Infringing material exists on the Internet. Some websites exist that flagrantly violate copyright and trademark law. The question is what to do about it. No one should conflate opposition to this legislation with a disregard for the protection of intellectual property. Yet this is precisely what many of this bill’s proponents are doing, in an attempt to discredit substantive criticisms.
H.R. 3261 is deeply flawed in many ways. I will highlight just a few:
• Section 102 creates an open-ended technical mandate on Internet service providers (ISPs) to block their users from accessing blacklisted websites. Unlike S. 968, the PROTECT IP Act, this mandate is not limited to domain filtering. Instead, the government may apply for a court order to impose any filtering measure upon ISPs, so long as it is deemed “technically feasible and reasonable.” Does this include the blocking Internet Protocol addresses? Deep packet inspection? New filtering technologies as they are invented? The bill does not say.
• Section 103 overturns critical safeguards in the Digital Millennium Copyright Act for cloud computing and any website that provides a platform for user-generated content. This includes everything from photo and video sharing to social networking, blogging, and beyond. Under Section 103, such websites will face a new legal risk that they will be terminated by their payment and advertising providers, based on an accusation that they are dedicated “to the theft of U.S. property.” This charge could be based upon infringement committed by a website’s users, and the DMCA safe harbor in 17 U.S.C. 512(c) cannot be used as a defense.
• Section 103 also allows a “portion of” a website to be deemed “dedicated to the theft of U.S. property,” regardless of the culpability of the website as a whole. Like many important terms throughout H.R. 3261, the precise meaning of these words is ambiguous, and will require years of expensive litigation to clarify. However, the plain meaning of the words seems to indicate that any large website could face a risk of termination by payment and advertising providers based solely upon infringing material contained in a single web page.

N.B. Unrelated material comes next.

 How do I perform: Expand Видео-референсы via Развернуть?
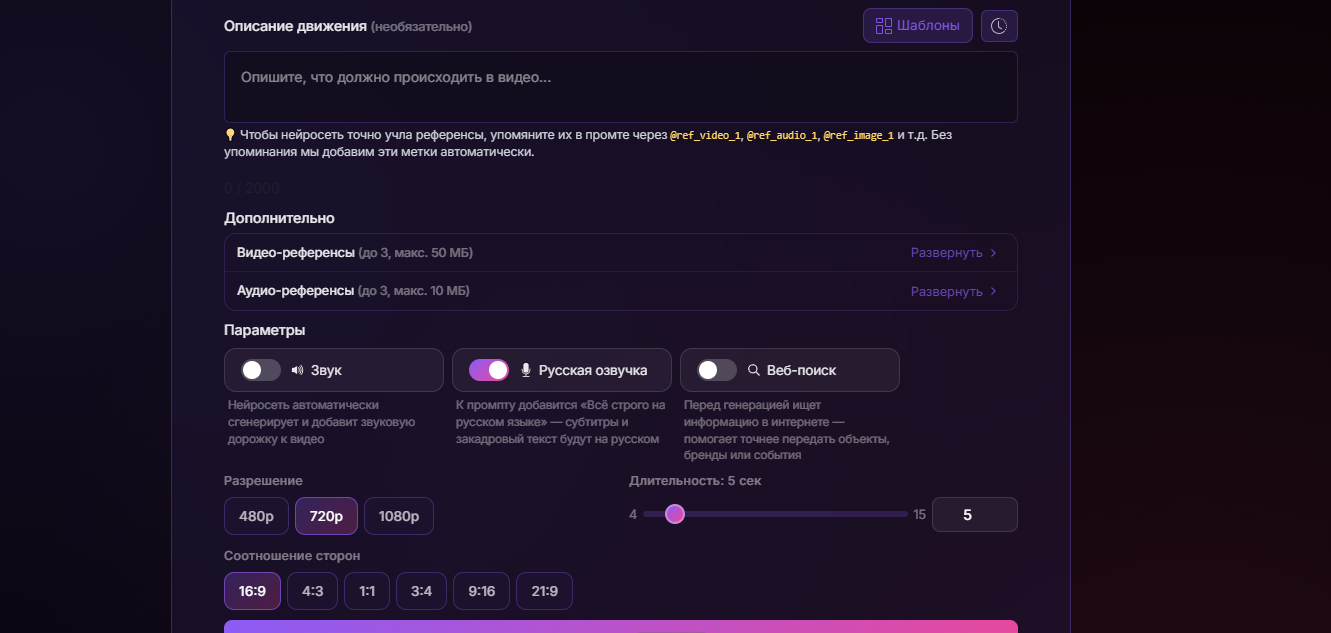point(946,253)
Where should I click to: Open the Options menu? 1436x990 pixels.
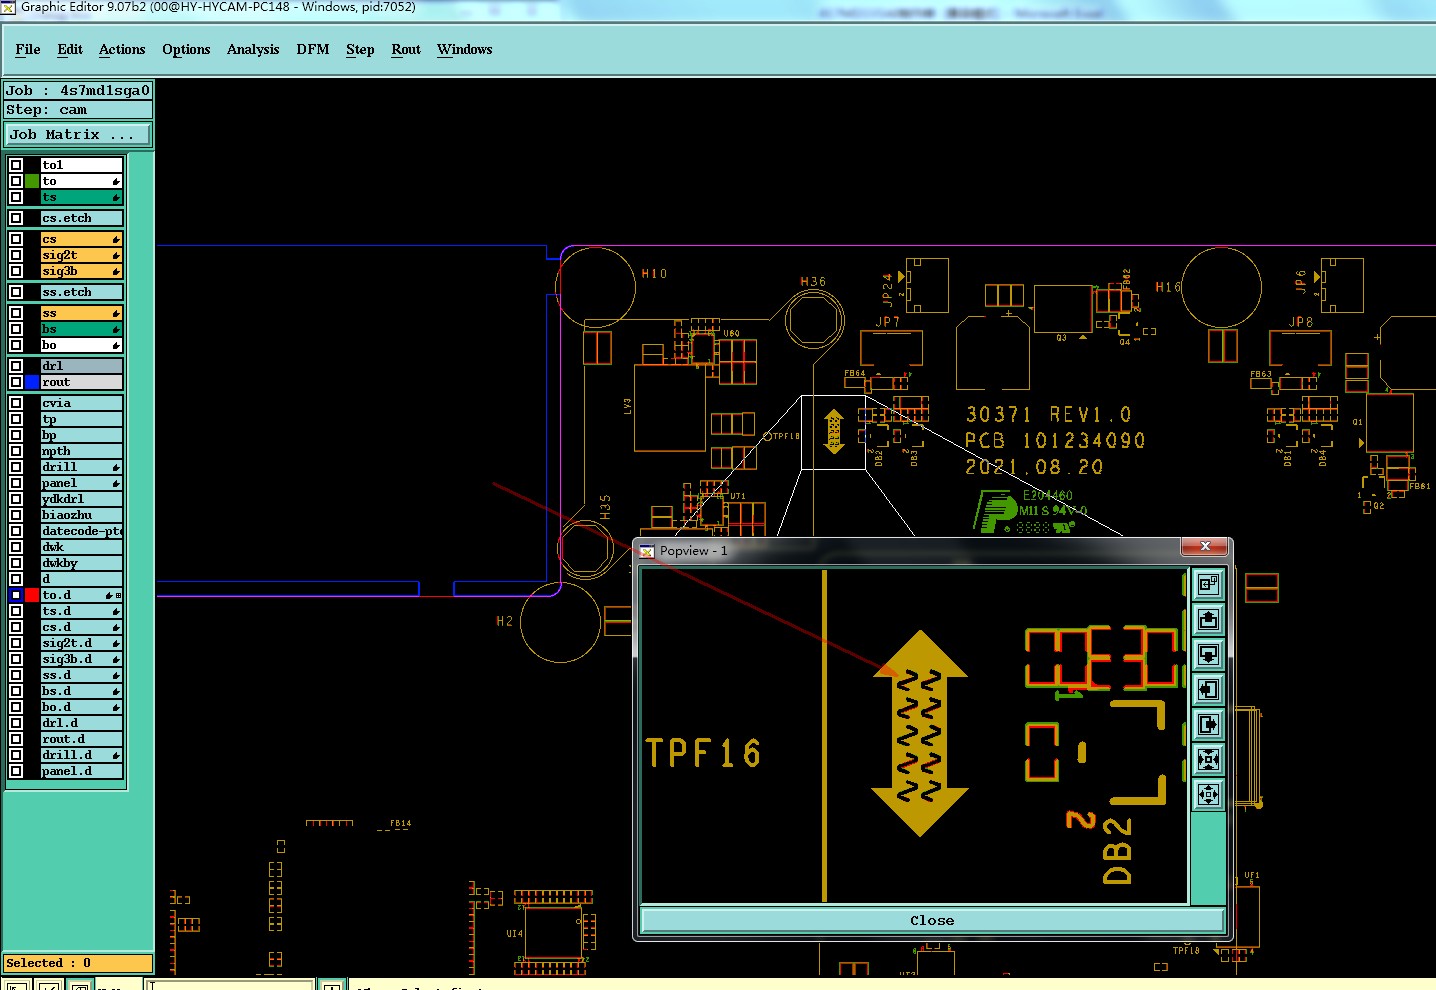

• Under Section 103, any website, foreign or domestic, can be declared “dedicated to theft of U.S. property” if it takes “deliberate actions to avoid confirming a high probability of the use” of the site to carry out infringement. This appears to create a new basis for infringement liability in U.S. copyright law, which will take years and perhaps decades of difficult litigation to sort out. It also may impose a duty upon websites to monitor all user-generated content on their sites, in order to guard against a risk that their failure to do so would be construed as an act of “willful blindness.” For many legitimate websites, active monitoring is simply not feasible, given the enormous volume of content uploaded by their users during every hour of the day.
Let me also add that the domain filtering scheme envisioned by H.R. 3261 will not be effective. Anyone determined to reach a blocked site may do so easily, merely by typing in the website’s IP address into the navigation of their browser bar, instead of the site’s domain name. Any ten year old could do it. Under this bill, the United States would construct an unprecedented Internet filtering scheme to block foreign websites. This is likely to have major costs and unintended consequences, while doing little to achieve the laudable goal of reducing online piracy.
I agree with the goal of fighting online copyright infringement. Narrowly targeted legislation that does not ensnare legitimate websites or undermine the Internet’s technical and security infrastructure should be pursued. In particular, I believe that new remedies could deprive criminal websites of the revenues that motivate and enable their very existence, without doing unnecessary collateral damage. I also believe that a consensus on this issue between the content and technology industries is achievable. Unfortunately, H.R. 3261 is a draconian and one-sided approach that pushes us much farther away from such a consensus, instead of building towards it.